● **DATA TO PROCESS**:
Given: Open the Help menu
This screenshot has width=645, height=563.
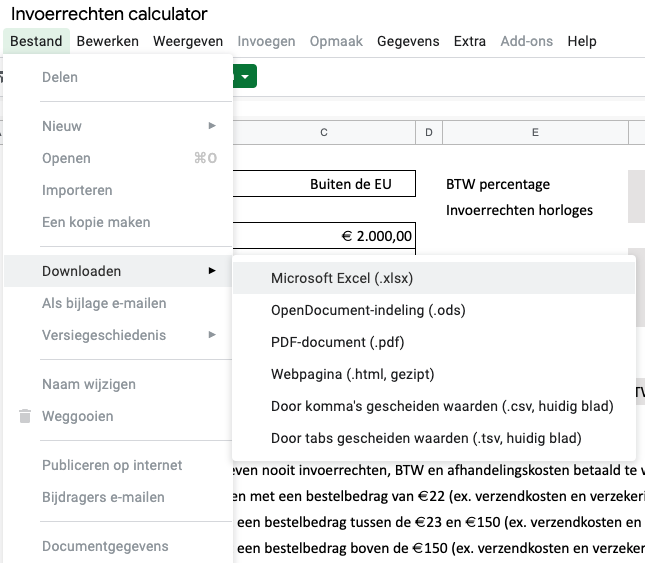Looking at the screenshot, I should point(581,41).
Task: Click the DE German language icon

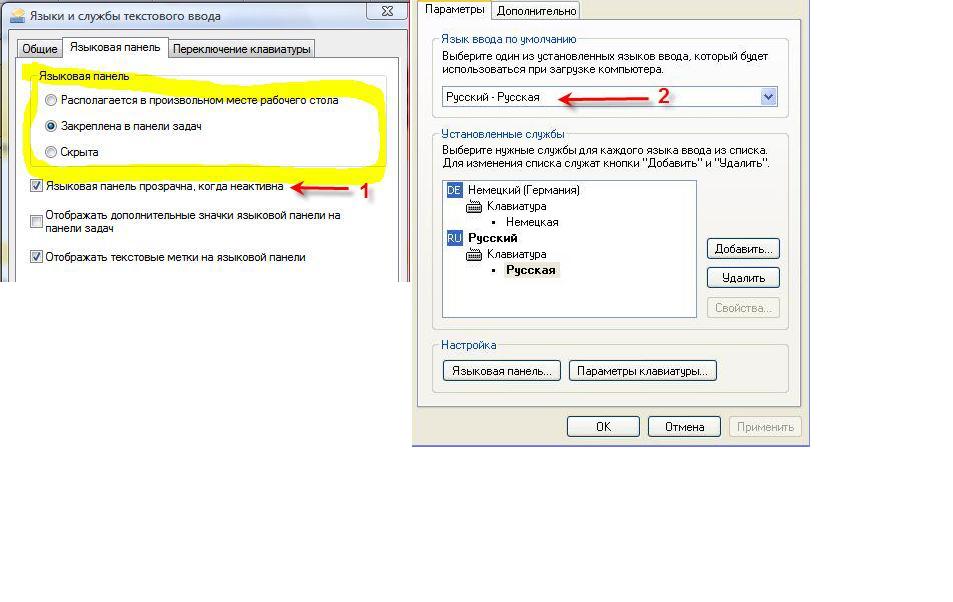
---
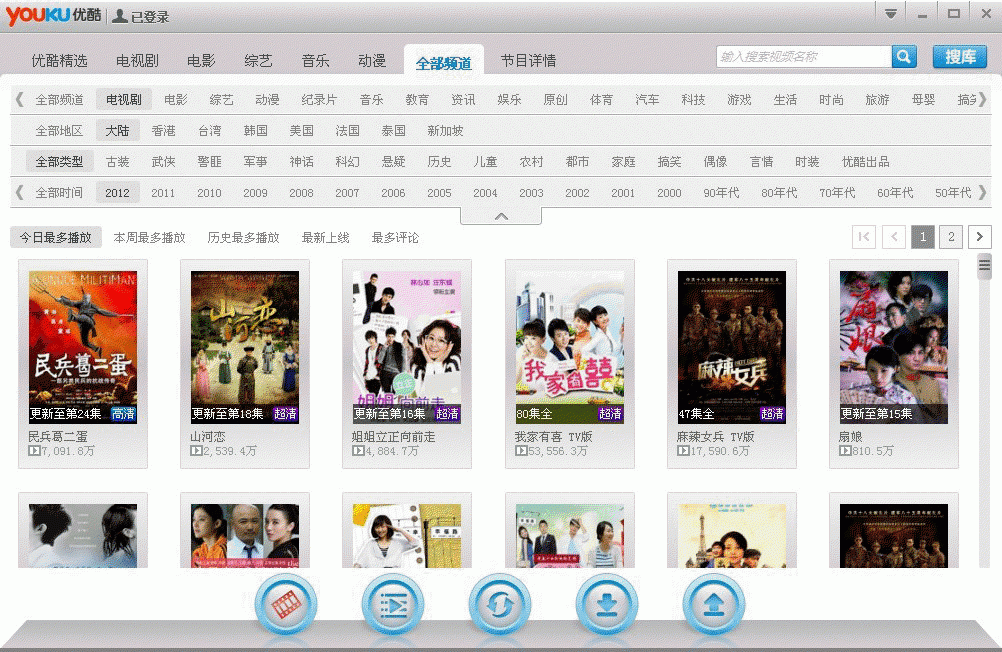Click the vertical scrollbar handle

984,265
---
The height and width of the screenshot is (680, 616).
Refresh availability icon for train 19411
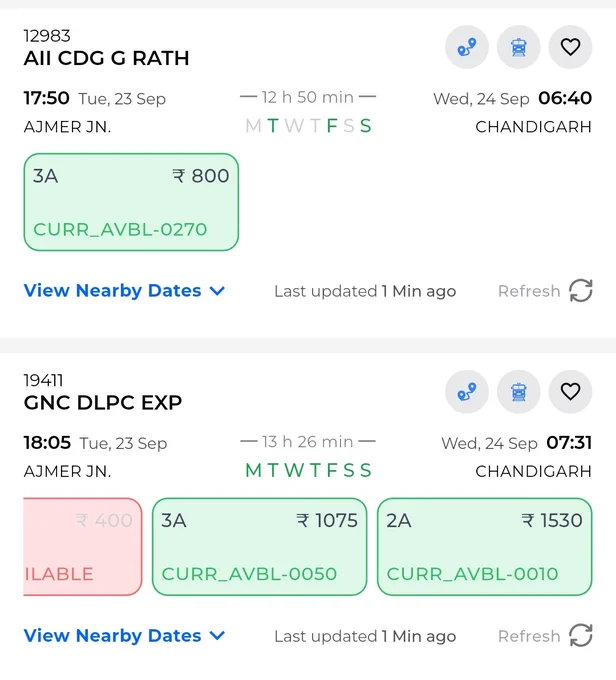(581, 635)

● **EXERCISE**: Keep to the lines above from the line with "This screenshot has width=645, height=563." to the line with "Task: Click the DE German language icon", and set down exactly those, inclusive, with nothing else and every picture left out.

● **TASK SOLUTION**:
This screenshot has width=645, height=563.
Looking at the screenshot, I should point(581,41).
Task: Click the DE German language icon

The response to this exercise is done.